Entwicklung der Hochschuldidaktischen Fortbildung an der Universität im Jahr 1996

Sondermittel des Ministeriums für Wissenschaft und Kunst zur Verbesserung der Lehre und zur Verkürzung der Studienzeiten in Höhe von DM 36.800,- wurden von der Abteilung Wissenschaftliche Weiterbildung, Wissenstransfer verwendet, um praxisgerechte Trainingsseminare und workshops für Mitglieder der Universität zu organisieren. Ziel dabei ist, die Wissenschaftlerinnen und Wissenschaftler der Universität Tübingen bei ihrer persönlichen Optimierung von Lehre zu unterstützen und anzuregen.

Gegenüber den Vorjahren konnten dank höherer Zuweisungen wesentlich mehr Wissenschaftlerinnen und Wissenschaftler eine hochschuldidaktische Fortbildung erhalten: insgesamt elf verschiedene Veranstaltungen mit ganz unterschiedlichem Niveau und differenzierter Thematik waren möglich.

Das Grundkonzept dieser Fortbildung zielt dabei auf die Gewinnung von Multiplikatorinnen und Multiplikatoren und auf 'Hilfe zur Selbsthilfe'; es hat sich sehr gut bewährt: Im vergangenen Jahr konnten so erstmals Veranstaltungen mit Seminarleiter/innen konzipiert werden, die ihre Basisfortbildung in den eigenen Kursen der 'Werkstatt Lehren und Lernen' erhalten hatten und ihre inzwischen (auch anderweitig erworbene) Erfahrung und Kompetenz anderen Kolleginnen und Kollegen in eigenen Fortbildungsseminaren zur Verfügung stellten. Neben Didaktikfachleuten kümmern sich damit Fachwissenschaftler/innen verschiedenster Disziplinen nun um eine Nutzbarmachung und Umsetzung didaktischer und methodischer Erkenntnisse in die akademische Lehre. Dabei entstehen besonders praxisorientierte Lösungen, die zur Nachahmung geradezu auffordern. Weitere derartige Vorhaben sind für dieses Jahr bereits geplant. Sicherlich ist es kein Zufall, daß solche Multiplikatoren, also gut fortgebildete und entsprechend motivierte Wissenschaftlerinnen und Wissenschaftler in den verschiedensten Fächern auch eine Vorreiterrolle übernommen haben bei Anstrengungen der Universität im Bereich der Lehrevaluation.

------------------------------

• Ziel: Übersetzen Sie aus dem Text über die hochschuldidaktische Fortbildung den Satz „Weitere derartige Vorhaben sind für dieses Jahr bereits geplant.“ ins Englische. Die Daten stammen aus einer anderen Quelle.

• Bereitgestellte Daten:
------------------------------

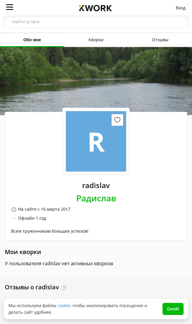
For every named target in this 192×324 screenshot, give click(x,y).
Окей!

------------------------------

• Lösung: Further projects of this kind are already planned for this year.